Andrew Somo, the owner of A-1 Hookah Bar in Spring Valley, is trading in his liquor license for a beer license because he wants a nicer clientele. But to do that, he has had to pitch his plan to the San Diego County Planning Commission; undergo a review as if he were pursuing a new license from the California Department of Alcoholic Beverage Control; and be reinspected by the San Diego County Sheriff’s Department.
"We want to go from hard liquor to just beer," Somo said. "This is a quiet and friendly establishment, and we'd like to focus on having a regular clientele like a coffee shop, where you can have a beer, instead of having a crazy drunk crowd on weekends…. People show up already drunk and you have to deal with them. I like a nice, well-behaved clientele where our customers can have a nice times, stay for a while, and don't have to deal with people I don't want to deal with either."

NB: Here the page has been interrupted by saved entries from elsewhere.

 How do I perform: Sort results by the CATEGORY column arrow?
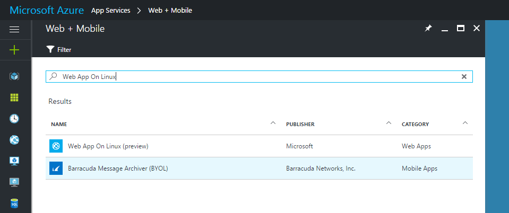[465, 123]
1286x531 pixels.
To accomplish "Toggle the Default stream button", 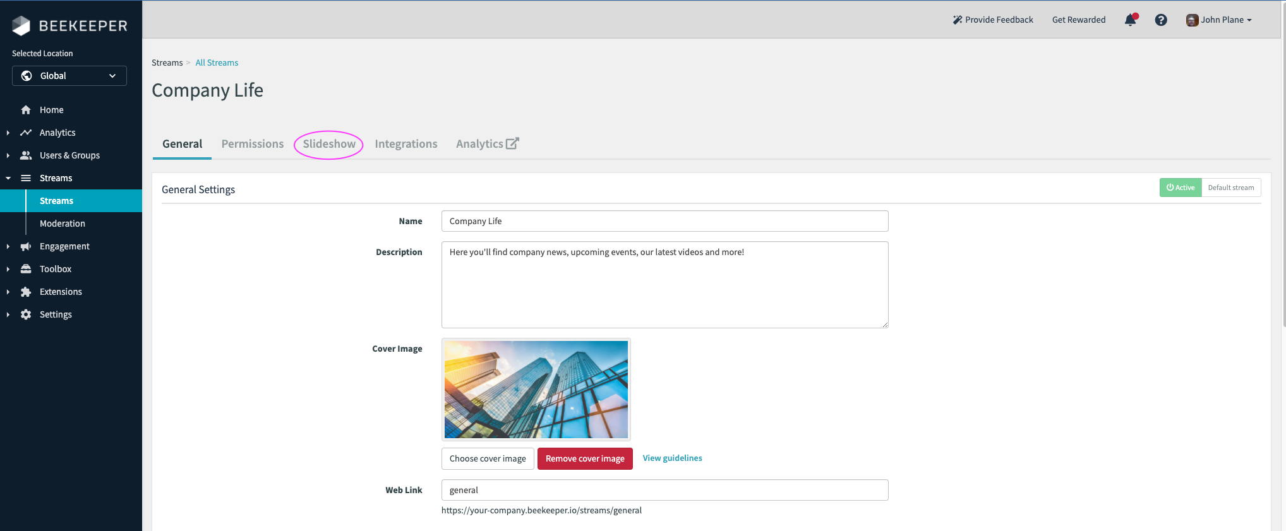I will coord(1230,188).
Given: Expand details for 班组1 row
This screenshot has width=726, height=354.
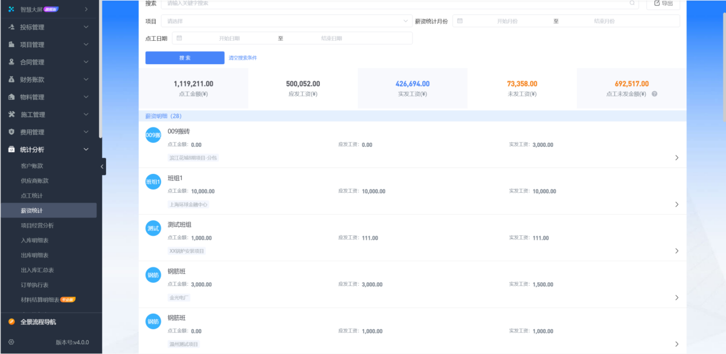Looking at the screenshot, I should [677, 204].
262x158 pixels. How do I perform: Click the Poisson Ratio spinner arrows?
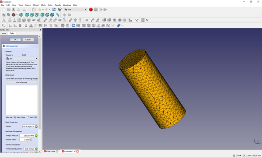click(31, 140)
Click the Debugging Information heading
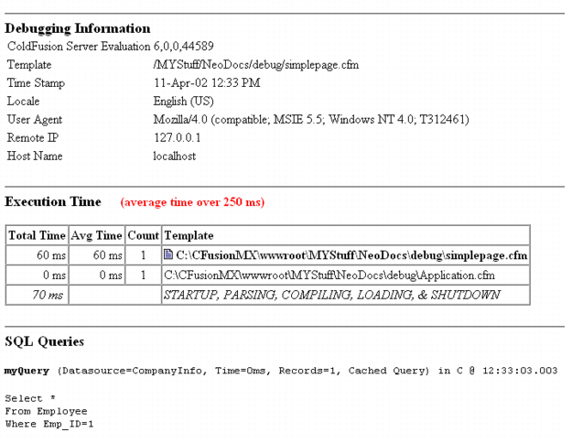 [x=78, y=28]
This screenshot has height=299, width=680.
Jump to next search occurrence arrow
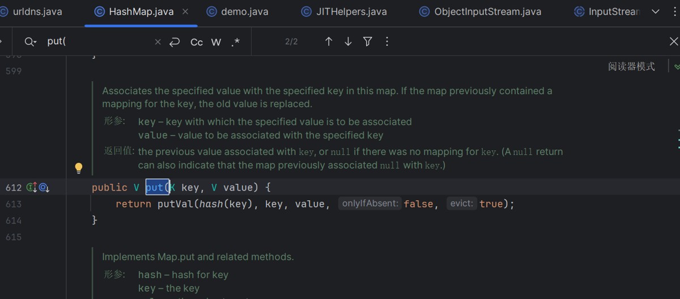coord(348,41)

John Carr, spokesman for the state's Department of Alcoholic Beverage Control, said they don't keep records on how frequently establishments surrender broad licenses for more limited ones.
"We have 83 types of licenses," he said. "I couldn't get that information without intensive study."

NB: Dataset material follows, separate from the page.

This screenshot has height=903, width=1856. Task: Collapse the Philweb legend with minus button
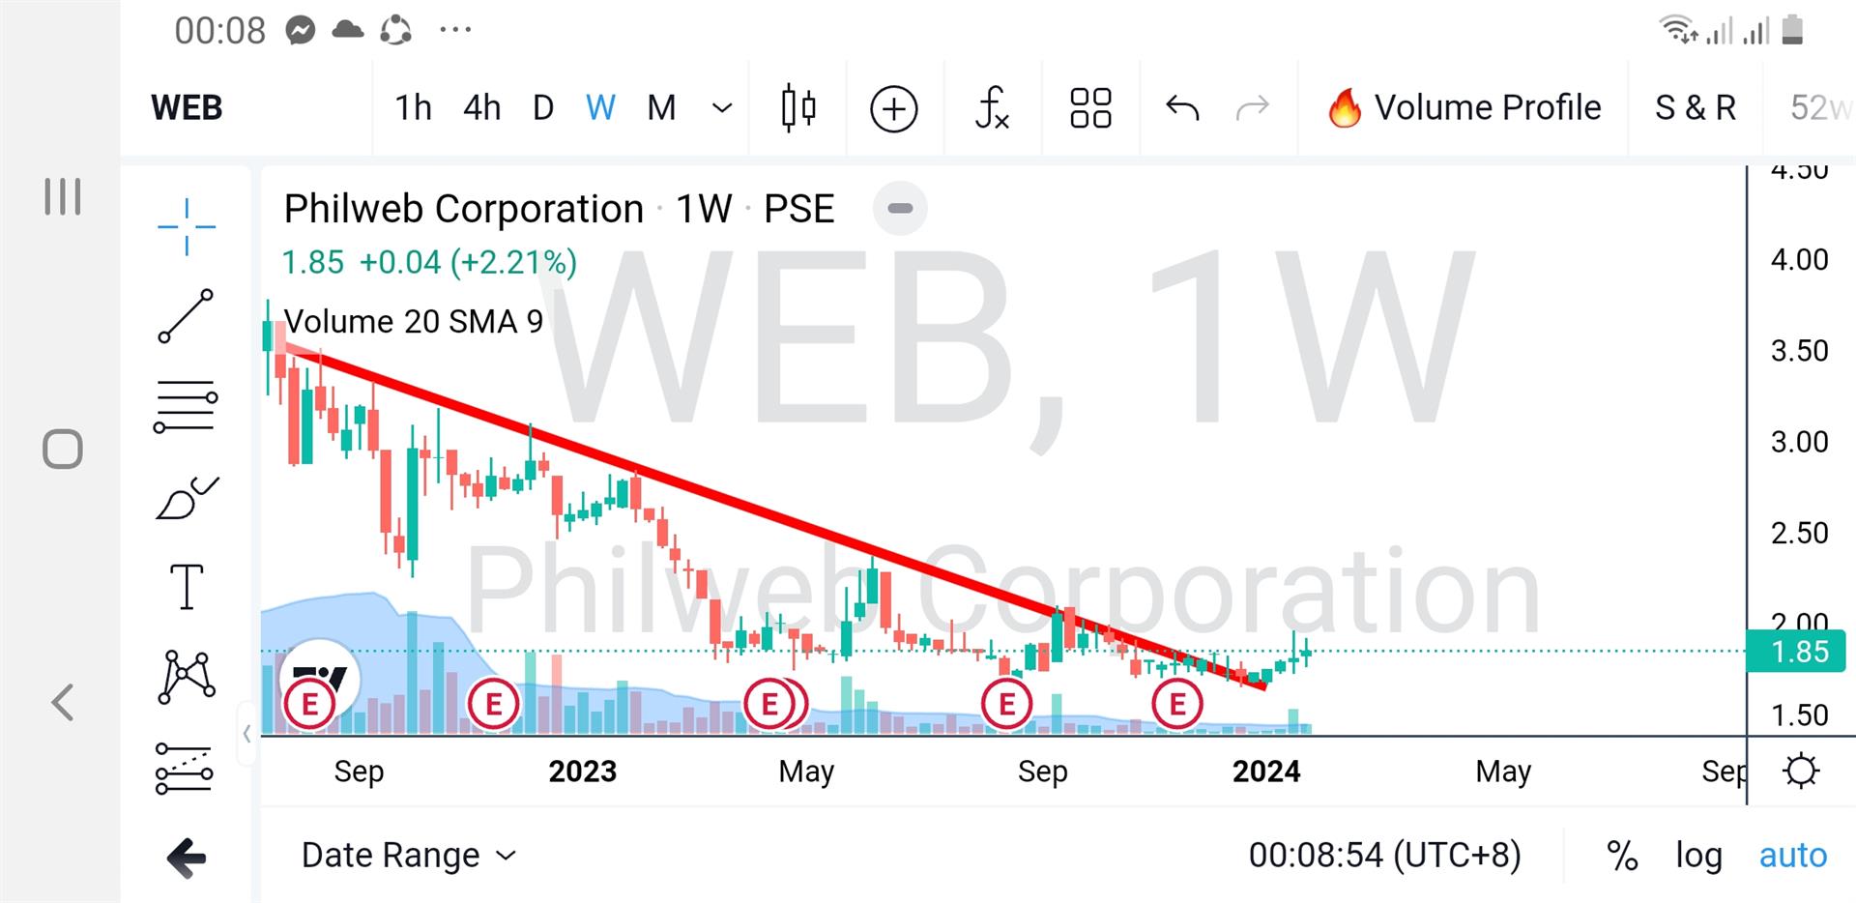click(899, 208)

Going from serving hard liquor to beer lowers the entry age requirement from 21 to 18, Somo said.
On August 4, Somo presented his plans to a mostly receptive Casa De Oro Planning Group, which voted to support his proposal — one more step in his bid to reduce the scope of alcohol he can serve.
His establishment, on Campo Road, is a two-level affair, with roomy booths of leather couches and marble-top tables. Because of a high-grade ventilation system, the air smells clean with a just tinge of orange-tobacco aroma. On a recent weeknight, college students worked on laptops in two of the sitting areas while a couple chatted quietly in a third.

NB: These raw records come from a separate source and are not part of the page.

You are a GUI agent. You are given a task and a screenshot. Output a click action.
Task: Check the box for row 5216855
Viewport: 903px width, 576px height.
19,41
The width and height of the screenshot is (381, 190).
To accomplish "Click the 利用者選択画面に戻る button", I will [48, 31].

"If you don't like hookah, you can have a coffee or a beer or play pool," Somo said. "We want the younger crowd that hangs out with their friends and does their school work — you end up with better people and a nicer crowd."
In the mysteries of requirements for reducing the scope of the liquor license came a strange ABC requirement: a full-sized pool table on the upper level that is okay when Somo serves martinis has to be removed to get the beer license.
"It's a nice table and people have fun when they play," Somo said. "But if they say it has to go, we'll remove it."
Somo said he believes revenue will go down in the coming year as a result of the change, but, he says, “It's going to build my business for the future and help me keep the people I want to serve."